- _ASSIGNED TASK_: The answer must consist of every line in the records that contains the word "date".

- _SOURCE RECORDS_:
- Opening Delimiter -

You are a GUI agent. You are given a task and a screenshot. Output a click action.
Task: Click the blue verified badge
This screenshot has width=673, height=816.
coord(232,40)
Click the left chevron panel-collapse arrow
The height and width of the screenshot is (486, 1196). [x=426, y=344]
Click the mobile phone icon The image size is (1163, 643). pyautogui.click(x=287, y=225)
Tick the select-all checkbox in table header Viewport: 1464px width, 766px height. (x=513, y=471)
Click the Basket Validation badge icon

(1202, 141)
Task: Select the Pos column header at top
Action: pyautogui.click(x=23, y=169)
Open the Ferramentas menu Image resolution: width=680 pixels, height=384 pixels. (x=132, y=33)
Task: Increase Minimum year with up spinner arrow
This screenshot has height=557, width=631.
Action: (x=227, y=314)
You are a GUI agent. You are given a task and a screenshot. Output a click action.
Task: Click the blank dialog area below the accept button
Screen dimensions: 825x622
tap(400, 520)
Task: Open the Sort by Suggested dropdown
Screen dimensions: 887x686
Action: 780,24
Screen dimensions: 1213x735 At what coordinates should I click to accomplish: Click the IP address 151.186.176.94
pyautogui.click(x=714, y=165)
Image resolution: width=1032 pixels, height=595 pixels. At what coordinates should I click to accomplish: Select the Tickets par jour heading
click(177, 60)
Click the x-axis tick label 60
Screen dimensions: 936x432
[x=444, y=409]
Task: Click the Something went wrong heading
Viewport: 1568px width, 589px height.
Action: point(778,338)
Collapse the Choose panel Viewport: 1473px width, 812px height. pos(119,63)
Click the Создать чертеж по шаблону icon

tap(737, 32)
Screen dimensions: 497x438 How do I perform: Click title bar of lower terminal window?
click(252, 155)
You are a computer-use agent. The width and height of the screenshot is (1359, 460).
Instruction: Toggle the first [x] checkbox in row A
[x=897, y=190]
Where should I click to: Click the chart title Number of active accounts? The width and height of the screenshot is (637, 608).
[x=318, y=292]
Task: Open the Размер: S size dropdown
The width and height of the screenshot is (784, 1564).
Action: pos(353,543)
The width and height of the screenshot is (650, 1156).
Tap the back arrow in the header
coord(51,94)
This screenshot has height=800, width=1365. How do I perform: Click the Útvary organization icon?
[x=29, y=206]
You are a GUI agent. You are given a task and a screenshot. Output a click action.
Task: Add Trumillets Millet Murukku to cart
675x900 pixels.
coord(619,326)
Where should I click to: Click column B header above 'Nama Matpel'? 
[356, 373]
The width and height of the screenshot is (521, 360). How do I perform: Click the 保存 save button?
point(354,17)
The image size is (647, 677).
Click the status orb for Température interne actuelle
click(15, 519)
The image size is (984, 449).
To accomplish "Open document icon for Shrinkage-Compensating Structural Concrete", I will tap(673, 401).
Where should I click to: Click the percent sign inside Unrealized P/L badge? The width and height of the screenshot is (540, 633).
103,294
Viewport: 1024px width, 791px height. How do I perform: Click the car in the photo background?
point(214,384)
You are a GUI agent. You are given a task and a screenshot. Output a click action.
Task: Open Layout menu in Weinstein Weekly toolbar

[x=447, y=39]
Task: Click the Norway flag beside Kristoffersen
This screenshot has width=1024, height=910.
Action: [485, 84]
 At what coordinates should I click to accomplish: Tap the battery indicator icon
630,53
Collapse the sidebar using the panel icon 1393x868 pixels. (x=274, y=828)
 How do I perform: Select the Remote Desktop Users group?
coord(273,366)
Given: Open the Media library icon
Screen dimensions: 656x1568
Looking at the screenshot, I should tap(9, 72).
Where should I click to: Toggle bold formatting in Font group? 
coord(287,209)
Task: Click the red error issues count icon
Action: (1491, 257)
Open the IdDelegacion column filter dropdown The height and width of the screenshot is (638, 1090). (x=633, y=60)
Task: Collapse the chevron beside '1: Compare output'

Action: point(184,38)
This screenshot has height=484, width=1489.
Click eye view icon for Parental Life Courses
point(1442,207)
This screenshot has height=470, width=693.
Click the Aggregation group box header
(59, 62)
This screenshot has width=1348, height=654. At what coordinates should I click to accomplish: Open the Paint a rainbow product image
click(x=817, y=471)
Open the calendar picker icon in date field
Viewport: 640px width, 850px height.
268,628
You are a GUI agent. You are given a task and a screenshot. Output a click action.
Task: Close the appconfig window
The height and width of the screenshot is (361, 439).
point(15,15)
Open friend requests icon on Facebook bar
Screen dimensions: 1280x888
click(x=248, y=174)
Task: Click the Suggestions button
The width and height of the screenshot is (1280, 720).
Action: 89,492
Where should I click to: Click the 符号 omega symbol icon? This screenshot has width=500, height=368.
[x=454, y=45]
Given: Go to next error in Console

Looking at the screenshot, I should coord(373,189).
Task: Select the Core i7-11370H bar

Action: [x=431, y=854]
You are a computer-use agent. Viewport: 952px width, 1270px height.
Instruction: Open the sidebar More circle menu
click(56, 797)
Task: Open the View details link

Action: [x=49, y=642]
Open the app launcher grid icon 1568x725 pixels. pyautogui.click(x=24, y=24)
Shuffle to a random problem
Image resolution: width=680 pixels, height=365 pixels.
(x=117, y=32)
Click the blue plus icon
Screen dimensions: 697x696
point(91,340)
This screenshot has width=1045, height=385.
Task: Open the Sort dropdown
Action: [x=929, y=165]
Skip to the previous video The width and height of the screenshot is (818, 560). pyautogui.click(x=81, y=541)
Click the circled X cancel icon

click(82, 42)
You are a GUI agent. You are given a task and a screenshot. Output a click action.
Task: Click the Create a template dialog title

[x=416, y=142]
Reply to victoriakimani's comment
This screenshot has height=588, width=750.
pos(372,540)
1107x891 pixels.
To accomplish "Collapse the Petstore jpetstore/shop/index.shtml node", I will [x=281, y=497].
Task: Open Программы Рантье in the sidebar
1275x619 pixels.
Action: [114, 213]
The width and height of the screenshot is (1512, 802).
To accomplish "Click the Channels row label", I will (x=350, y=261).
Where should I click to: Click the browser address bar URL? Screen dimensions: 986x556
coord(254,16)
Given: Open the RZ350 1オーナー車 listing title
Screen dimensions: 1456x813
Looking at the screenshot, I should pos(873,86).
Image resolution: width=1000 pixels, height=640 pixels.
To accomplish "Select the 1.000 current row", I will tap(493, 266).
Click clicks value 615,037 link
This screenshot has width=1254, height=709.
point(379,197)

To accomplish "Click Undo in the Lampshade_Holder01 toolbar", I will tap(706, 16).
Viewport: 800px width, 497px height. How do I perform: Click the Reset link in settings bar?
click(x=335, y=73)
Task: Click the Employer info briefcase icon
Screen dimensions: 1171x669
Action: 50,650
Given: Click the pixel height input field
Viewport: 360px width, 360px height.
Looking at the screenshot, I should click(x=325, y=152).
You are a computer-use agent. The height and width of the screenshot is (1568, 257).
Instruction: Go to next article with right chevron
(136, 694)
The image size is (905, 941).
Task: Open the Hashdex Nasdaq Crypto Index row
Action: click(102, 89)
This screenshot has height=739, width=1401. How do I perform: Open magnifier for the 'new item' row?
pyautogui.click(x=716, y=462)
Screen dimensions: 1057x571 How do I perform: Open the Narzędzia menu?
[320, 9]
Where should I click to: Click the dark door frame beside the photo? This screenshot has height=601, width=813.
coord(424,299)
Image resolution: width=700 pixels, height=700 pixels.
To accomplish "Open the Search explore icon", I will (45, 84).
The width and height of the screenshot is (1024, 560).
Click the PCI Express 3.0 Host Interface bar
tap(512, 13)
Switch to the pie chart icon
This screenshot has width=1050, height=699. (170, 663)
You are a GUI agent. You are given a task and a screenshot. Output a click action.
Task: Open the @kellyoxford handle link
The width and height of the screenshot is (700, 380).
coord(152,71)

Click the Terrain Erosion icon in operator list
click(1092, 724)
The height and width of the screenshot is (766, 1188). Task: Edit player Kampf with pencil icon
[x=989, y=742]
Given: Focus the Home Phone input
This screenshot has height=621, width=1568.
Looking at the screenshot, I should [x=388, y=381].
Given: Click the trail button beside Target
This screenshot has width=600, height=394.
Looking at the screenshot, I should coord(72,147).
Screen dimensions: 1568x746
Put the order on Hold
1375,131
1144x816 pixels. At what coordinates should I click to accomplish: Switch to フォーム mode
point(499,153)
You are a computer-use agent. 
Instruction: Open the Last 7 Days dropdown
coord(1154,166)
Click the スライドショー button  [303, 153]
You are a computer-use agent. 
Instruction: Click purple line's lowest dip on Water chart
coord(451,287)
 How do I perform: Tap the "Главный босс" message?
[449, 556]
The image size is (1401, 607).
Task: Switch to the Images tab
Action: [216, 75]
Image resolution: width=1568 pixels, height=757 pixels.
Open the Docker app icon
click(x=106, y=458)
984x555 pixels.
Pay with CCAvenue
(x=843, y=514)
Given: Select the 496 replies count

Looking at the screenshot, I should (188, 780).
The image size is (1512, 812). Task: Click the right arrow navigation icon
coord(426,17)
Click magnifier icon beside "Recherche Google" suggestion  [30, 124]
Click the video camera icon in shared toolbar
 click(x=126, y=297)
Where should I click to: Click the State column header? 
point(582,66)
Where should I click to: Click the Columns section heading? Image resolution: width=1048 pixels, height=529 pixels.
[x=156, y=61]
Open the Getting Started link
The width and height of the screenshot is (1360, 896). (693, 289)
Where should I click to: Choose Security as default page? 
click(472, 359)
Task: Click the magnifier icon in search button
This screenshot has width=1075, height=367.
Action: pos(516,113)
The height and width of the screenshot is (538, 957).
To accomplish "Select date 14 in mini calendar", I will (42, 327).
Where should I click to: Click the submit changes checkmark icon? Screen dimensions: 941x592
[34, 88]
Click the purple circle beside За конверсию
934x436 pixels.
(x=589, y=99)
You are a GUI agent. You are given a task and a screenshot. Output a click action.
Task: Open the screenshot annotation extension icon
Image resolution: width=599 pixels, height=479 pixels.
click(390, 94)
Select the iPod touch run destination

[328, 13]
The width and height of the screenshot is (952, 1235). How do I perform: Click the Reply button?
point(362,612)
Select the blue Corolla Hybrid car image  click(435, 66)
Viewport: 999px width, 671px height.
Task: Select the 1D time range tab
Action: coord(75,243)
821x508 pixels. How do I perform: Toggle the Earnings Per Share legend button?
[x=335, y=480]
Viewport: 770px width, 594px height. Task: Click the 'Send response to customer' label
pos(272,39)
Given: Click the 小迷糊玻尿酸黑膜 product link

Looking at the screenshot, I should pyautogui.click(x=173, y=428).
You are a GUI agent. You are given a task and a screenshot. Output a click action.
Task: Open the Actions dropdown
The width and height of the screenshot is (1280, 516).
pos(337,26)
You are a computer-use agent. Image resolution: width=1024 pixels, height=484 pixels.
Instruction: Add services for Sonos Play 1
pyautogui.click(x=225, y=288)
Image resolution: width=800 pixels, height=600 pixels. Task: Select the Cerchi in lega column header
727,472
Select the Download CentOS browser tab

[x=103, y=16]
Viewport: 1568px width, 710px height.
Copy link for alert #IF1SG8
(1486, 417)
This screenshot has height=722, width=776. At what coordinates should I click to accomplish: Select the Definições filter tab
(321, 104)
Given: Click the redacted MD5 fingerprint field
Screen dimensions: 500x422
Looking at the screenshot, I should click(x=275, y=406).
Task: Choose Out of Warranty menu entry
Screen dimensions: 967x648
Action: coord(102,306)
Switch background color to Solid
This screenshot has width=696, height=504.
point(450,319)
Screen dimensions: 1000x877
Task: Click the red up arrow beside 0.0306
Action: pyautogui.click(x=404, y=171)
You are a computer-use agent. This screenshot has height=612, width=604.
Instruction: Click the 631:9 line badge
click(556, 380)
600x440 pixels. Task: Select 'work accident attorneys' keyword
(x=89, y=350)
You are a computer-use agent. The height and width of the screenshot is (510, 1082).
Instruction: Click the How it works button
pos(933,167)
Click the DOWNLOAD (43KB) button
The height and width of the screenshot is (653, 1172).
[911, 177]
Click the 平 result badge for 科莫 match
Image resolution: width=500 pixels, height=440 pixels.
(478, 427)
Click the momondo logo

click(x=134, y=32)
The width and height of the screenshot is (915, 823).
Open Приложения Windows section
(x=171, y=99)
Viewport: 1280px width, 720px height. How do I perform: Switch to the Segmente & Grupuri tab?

- Closing Delimiter -

- _RESPONSE BOX_:
Open the calendar picker icon in date field
To accomplish "Select date 14 in mini calendar", I will (42, 327).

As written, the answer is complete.